Task requirements:
a: Reproduce word for word everything in the URN formatter proposal from "Expected completenessalways incomplete" down to "regular expression (P1793)".
b: According to the URN formatter proposal, why does a formatter value contain $1?

Text section:
Wikidata:Property proposal/urn formatter

From Wikidata
Jump to navigation Jump to search

urn formatter[edit]

Originally proposed at Wikidata:Property proposal/Generic

   Done: URN formatter (P7470) (Talk and documentation)
Descriptionformatter to generate URN from property value. Include $1 to be replaced with property value.
RepresentsURN (Q76497)
Data typeString
DomainWikidata properties
Allowed valuesurn:.+. Including variables ($1). Default capturing regex on property values is ([.]+)
Example 1ISBN-13 (P212)urn:isbn:$1
Example 2ISSN (P236)urn:ISSN:$1
Example 3RfC ID (P892)urn:ietf:rfc:$1
Example 4URN-NBN (P4109)$1
SourceIETF RFC 8141: Uniform Resource Names (URNs), IANA: Uniform Resource Names (URN) Namespaces
Planned useAdd formatters to ISBN-13 (P212), ISSN (P236), RfC ID (P892) and in future use this for rendering.
Expected completenessalways incomplete (Q21873886)
Robot and gadget jobsBots can use this to cross reference entities between wikidata and other databases.
See alsoformatter URL (P1630), format as a regular expression (P1793)

Available data:
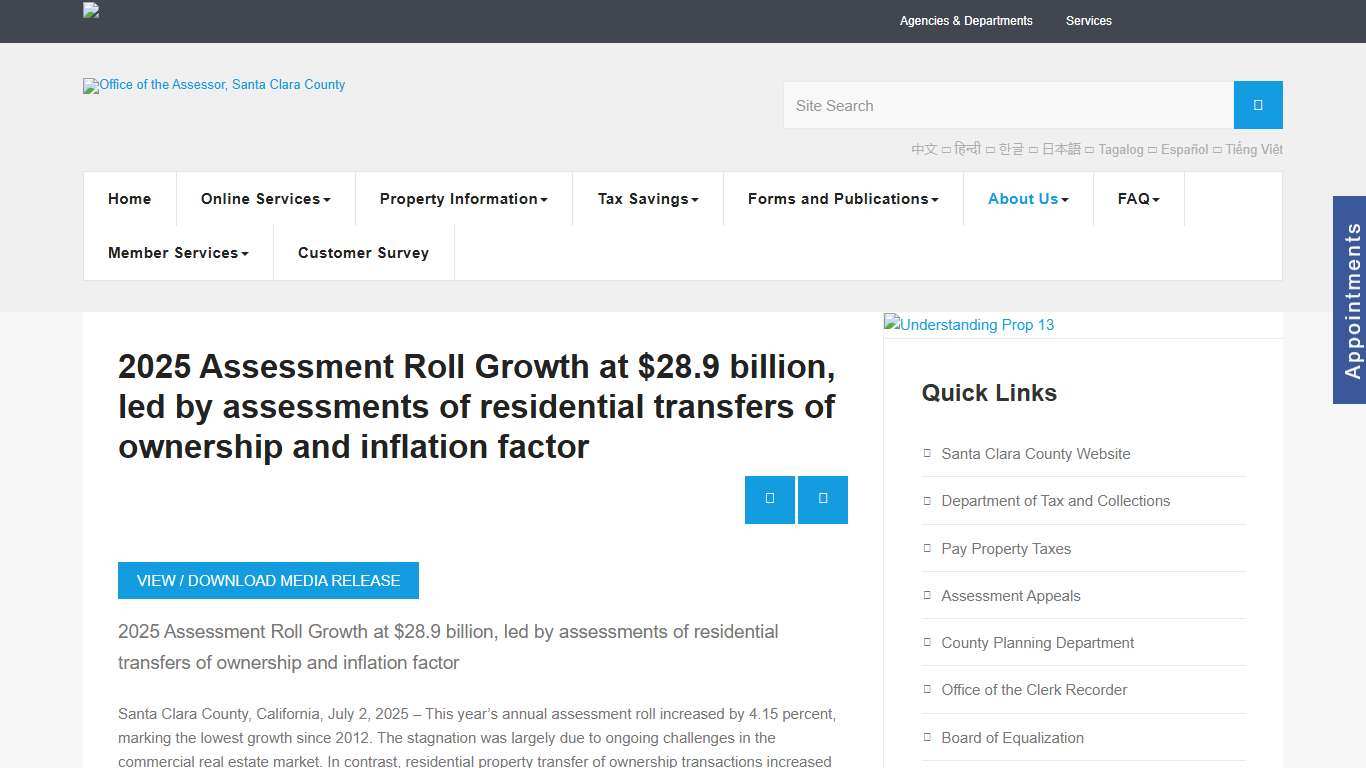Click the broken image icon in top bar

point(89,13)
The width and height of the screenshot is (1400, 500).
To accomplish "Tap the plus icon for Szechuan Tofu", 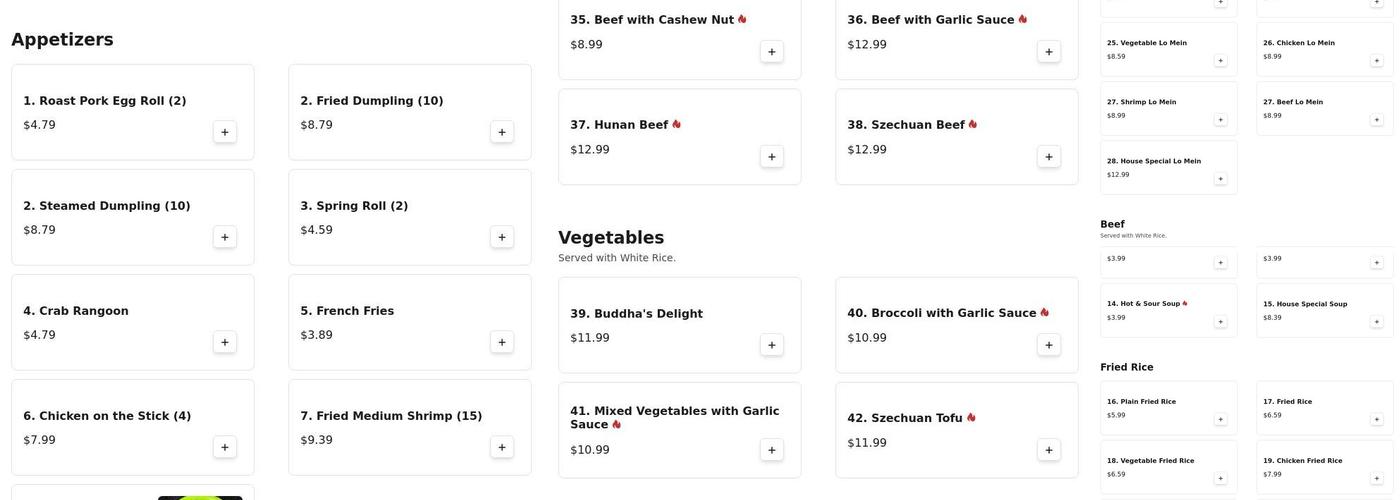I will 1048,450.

Responses to the tasks:
a:
Expected completenessalways incomplete (Q21873886)
Robot and gadget jobsBots can use this to cross reference entities between wikidata and other databases.
See alsoformatter URL (P1630), format as a regular expression (P1793)

b: The $1 marks the spot where the property value is substituted to generate the URN. For example, with ISBN-13 (P212) the formatter urn:isbn:$1 produces a URN once the ISBN value replaces $1.